Chaque clic, chaque vidéo visionnée et chaque requête en ligne consomment de l’électricité. Ces actions, désormais ancrées dans notre quotidien, nécessitent des data centers. Ces installations sont indispensables à notre vie numérique, mais elles demandent une quantité importante d’énergie. Avec déjà 17 TWh réservés pour ces infrastructures, une question se pose : la Belgique peut-elle suivre le rythme croissant du numérique tout en garantissant un approvisionnement stable pour les ménages et les entreprises ?
Une consommation électrique en forte hausse
La Belgique attire de plus en plus d’acteurs du numérique. Microsoft prévoit trois nouveaux centres en région bruxelloise. Google a acheté un terrain à Feluy. D’autres infrastructures se multiplient à Saint-Ghislain et Farciennes. Tout cela se produit alors que le réseau électrique montre déjà des signes de tension.D’après le Boston Consulting Group, la consommation des data centers belges pourrait atteindre 15 TWh en 2035, contre 3,2 TWh en 2024, et grimper jusqu’à 34 TWh en 2050. Aujourd’hui, ils représentent 4 % de la consommation nationale. Cette proportion pourrait s’approcher des 10 % en 2035.

Un data center consomme autant qu’un quartier de 1 500 à 2 000 ménages. Pierre Henneaux, professeur en génie électrique à l’Université libre de Bruxelles, rappelle que ces infrastructures chauffent fortement lors des calculs complexes. Leur système de refroidissement exige également beaucoup d’énergie. L’essor du cloud et de l’intelligence artificielle accentue encore cette demande, ce qui soulève un enjeu majeur : le réseau belge peut-il absorber cette charge supplémentaire ?
Priorité et sécurité énergétique : qui sera alimenté en premier ?
En cas de tension sur le réseau, la priorité ne revient pas aux data centers privés. Les hôpitaux, les transports électriques ou encore le chauffage des ménages passeraient avant eux. Cette gestion devient toutefois de plus en plus complexe avec la multiplication de ces infrastructures.Le principe actuel du « premier arrivé, premier servi » détermine la réservation de capacité électrique. Pour 2034, les data centers ont déjà réservé 17 TWh, soit plus de 20 % de la charge totale disponible aujourd’hui. Jean Fassiaux, du gestionnaire de réseau Elia, estime que ces réservations limitent les ressources pour d’autres secteurs industriels.
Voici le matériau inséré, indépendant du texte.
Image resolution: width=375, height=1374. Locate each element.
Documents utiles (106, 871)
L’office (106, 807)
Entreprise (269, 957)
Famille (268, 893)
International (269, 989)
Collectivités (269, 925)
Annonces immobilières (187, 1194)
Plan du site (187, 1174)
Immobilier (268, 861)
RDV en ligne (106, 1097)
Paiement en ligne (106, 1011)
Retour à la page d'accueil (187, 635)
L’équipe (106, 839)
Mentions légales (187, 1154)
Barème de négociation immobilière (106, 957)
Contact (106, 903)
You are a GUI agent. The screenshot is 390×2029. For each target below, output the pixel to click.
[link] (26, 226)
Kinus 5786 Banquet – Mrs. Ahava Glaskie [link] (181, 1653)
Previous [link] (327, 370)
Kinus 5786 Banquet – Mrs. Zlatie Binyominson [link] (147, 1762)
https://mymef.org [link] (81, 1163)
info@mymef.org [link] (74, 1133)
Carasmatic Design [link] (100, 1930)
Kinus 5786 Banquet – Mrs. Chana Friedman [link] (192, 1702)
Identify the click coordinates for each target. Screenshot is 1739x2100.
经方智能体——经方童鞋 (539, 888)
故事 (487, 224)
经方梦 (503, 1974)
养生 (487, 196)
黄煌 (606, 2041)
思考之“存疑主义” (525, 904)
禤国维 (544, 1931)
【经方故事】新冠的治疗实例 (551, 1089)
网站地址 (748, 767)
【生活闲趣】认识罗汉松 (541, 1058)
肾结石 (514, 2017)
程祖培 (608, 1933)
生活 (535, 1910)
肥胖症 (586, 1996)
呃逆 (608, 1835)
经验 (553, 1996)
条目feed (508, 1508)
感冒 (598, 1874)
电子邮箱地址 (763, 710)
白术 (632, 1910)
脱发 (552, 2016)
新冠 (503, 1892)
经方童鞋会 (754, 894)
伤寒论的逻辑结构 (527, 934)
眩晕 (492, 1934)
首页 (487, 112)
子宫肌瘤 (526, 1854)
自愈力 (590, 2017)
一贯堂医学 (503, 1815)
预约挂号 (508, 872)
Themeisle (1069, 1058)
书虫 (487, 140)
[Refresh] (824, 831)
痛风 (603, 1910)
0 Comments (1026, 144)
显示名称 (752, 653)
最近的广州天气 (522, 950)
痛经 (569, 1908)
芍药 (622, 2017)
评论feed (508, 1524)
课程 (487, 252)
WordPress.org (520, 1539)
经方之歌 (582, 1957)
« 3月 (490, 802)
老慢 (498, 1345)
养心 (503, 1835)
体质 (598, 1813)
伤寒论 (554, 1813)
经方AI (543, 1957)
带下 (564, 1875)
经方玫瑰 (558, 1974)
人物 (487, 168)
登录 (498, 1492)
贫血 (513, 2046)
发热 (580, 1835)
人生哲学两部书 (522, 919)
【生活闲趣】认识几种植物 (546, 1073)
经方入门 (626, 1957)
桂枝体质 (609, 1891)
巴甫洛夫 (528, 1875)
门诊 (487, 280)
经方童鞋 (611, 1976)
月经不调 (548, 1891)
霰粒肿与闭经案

Elia propose donc de créer des “couloirs énergétiques”, c’est-à-dire des segments du réseau dédiés à différents types d’utilisateurs : data centers, industries, énergies renouvelables, etc. L’entreprise envisage aussi des raccordements flexibles, permettant à certains centres de se déconnecter entre 5 % et 15 % du temps afin de libérer de la capacité pour d’autres projets. Cette solution offrirait une transition numérique plus équilibrée tout en préservant les besoins essentiels des citoyens.
Data centers et énergie verte : une réalité plus complexe qu’il n’y paraît
Beaucoup de data centers communiquent sur une alimentation à 100 % d’énergie renouvelable. En réalité, l’électricité circule dans un réseau mixte composé de nucléaire, solaire, éolien et biomasse. Même lorsqu’un centre achète de l’énergie certifiée verte, il ne peut garantir une alimentation exclusivement renouvelable à chaque instant.

L’exemple du centre LCL de Gembloux est révélateur. Sa consommation atteint 6 GWh, soit l’équivalent de 1 600 ménages. L’entreprise produit 40 % de son électricité grâce à ses éoliennes et panneaux photovoltaïques. Les 60 % restants proviennent du marché. En cas de coupure, des générateurs alimentés par du biodiesel renouvelable prennent le relais, mais ce carburant n’est pas totalement décarboné.
Pierre Henneaux résume le dilemme : « Le développement des data centers symbolise l’innovation, mais nous devons nous demander si nous sommes prêts à sacrifier notre sécurité énergétique pour le cloud et l’intelligence artificielle. » Pour concilier transition numérique et indépendance énergétique, la Belgique devra investir davantage dans les renouvelables, définir des priorités et planifier de manière rigoureuse.
La montée en puissance des data centers reflète l’essor du numérique en Belgique. Cependant, leur croissance représente un défi majeur. Seule une planification solide, associée à des investissements massifs dans les énergies renouvelables, permettra de garantir une transition numérique sans risquer de provoquer des pénuries d’électricité.